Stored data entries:
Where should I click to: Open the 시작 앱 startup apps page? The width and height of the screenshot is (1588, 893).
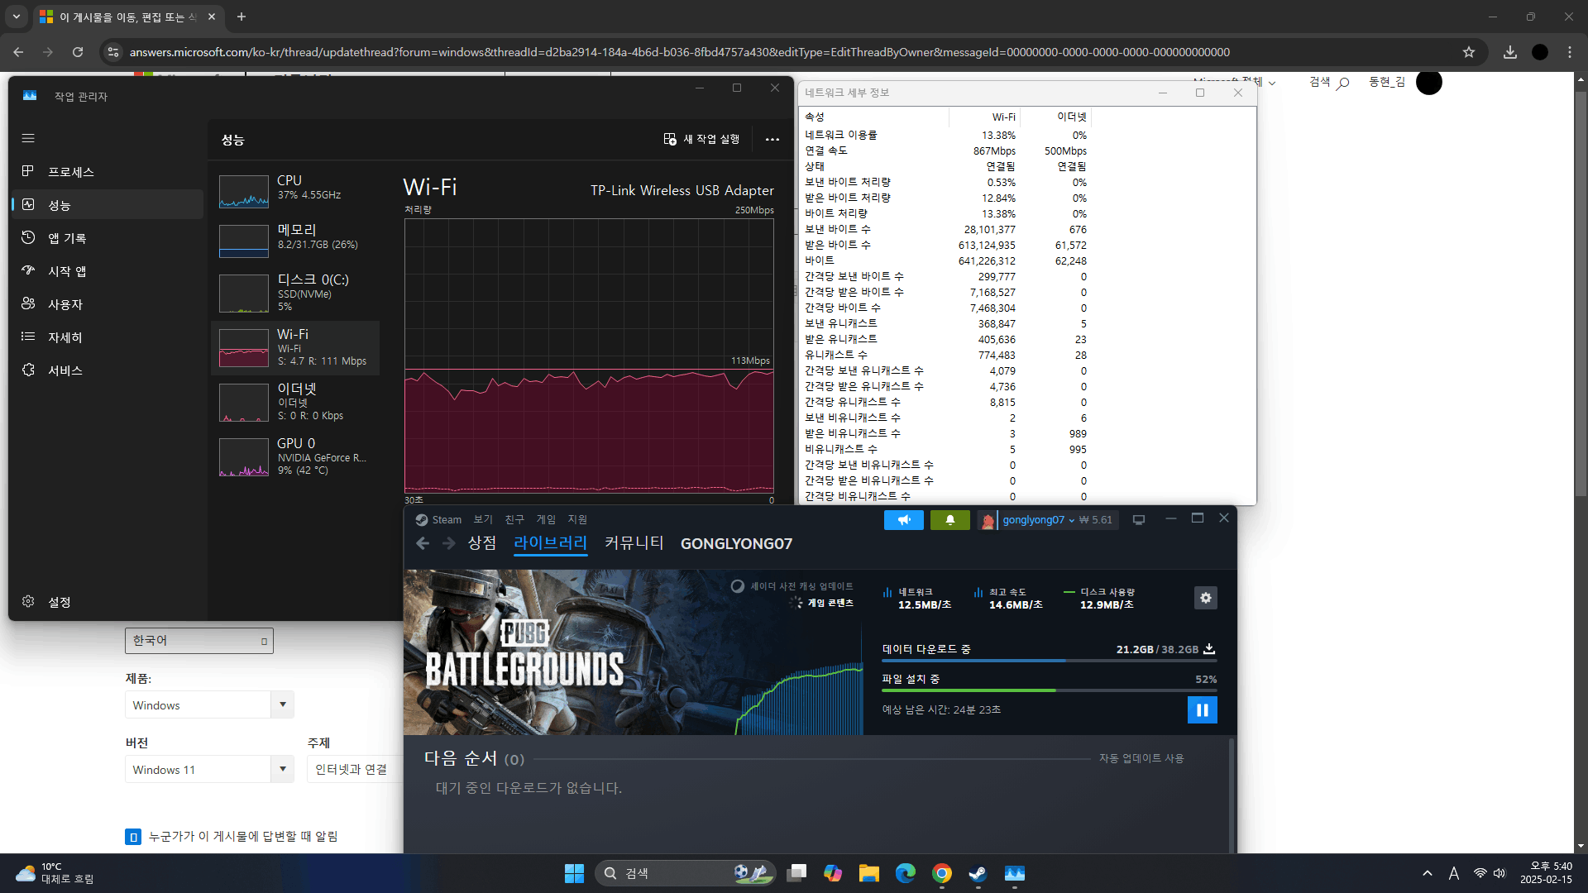point(67,271)
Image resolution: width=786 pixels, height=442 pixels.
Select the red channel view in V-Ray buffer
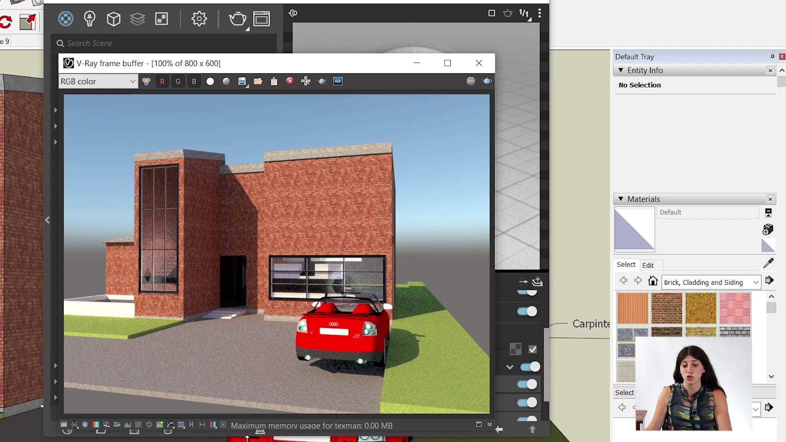pyautogui.click(x=162, y=81)
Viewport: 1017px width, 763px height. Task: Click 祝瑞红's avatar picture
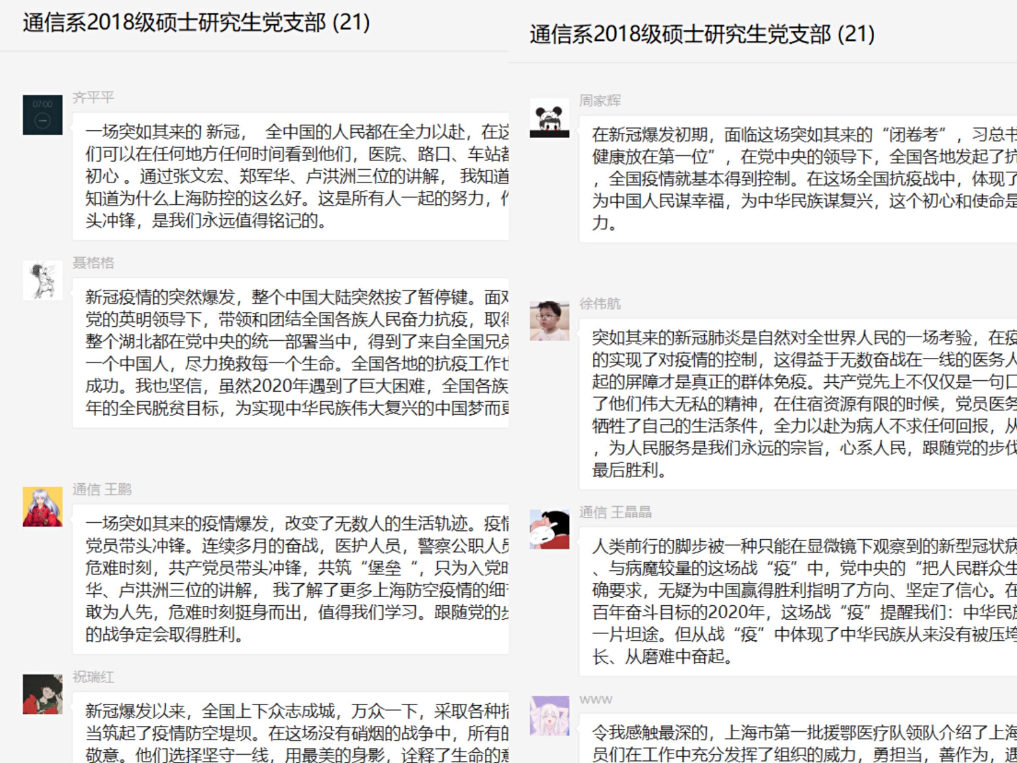tap(42, 694)
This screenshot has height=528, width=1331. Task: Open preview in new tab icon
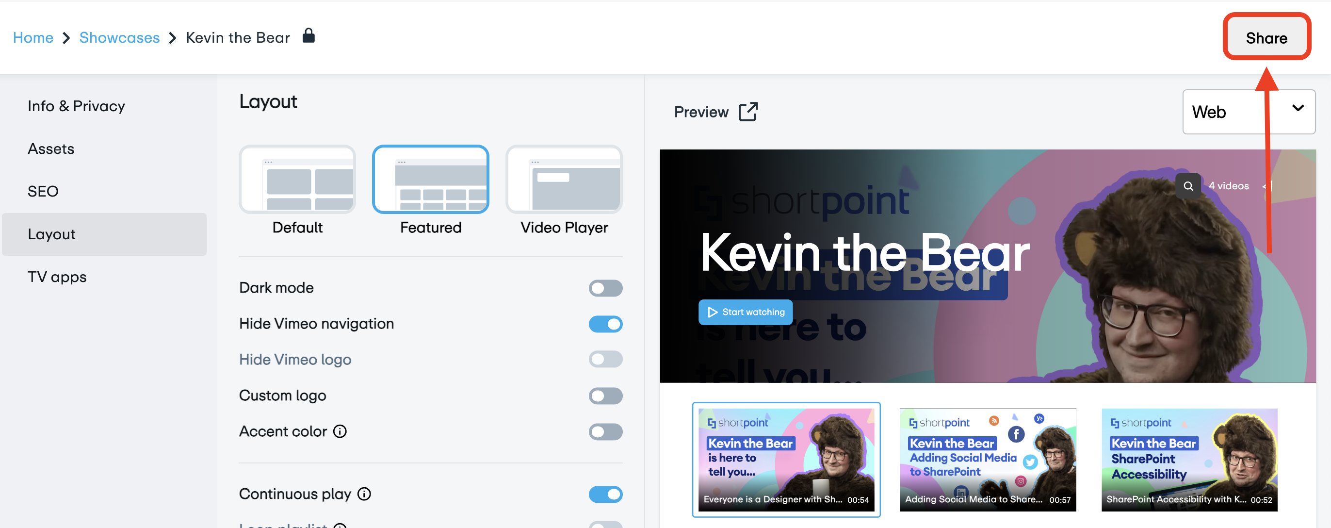[x=748, y=112]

Directions: Every record above should reappear exactly, with the pictures gone.

Result for this exercise:
Where should I click to: Open the 시작 앱 startup apps page? The width and height of the screenshot is (1588, 893).
point(67,271)
Image resolution: width=786 pixels, height=442 pixels.
Select the red channel view in V-Ray buffer
pyautogui.click(x=162, y=81)
Viewport: 1017px width, 763px height. Task: Click 祝瑞红's avatar picture
tap(42, 694)
This screenshot has height=528, width=1331. Task: Open preview in new tab icon
[x=748, y=112]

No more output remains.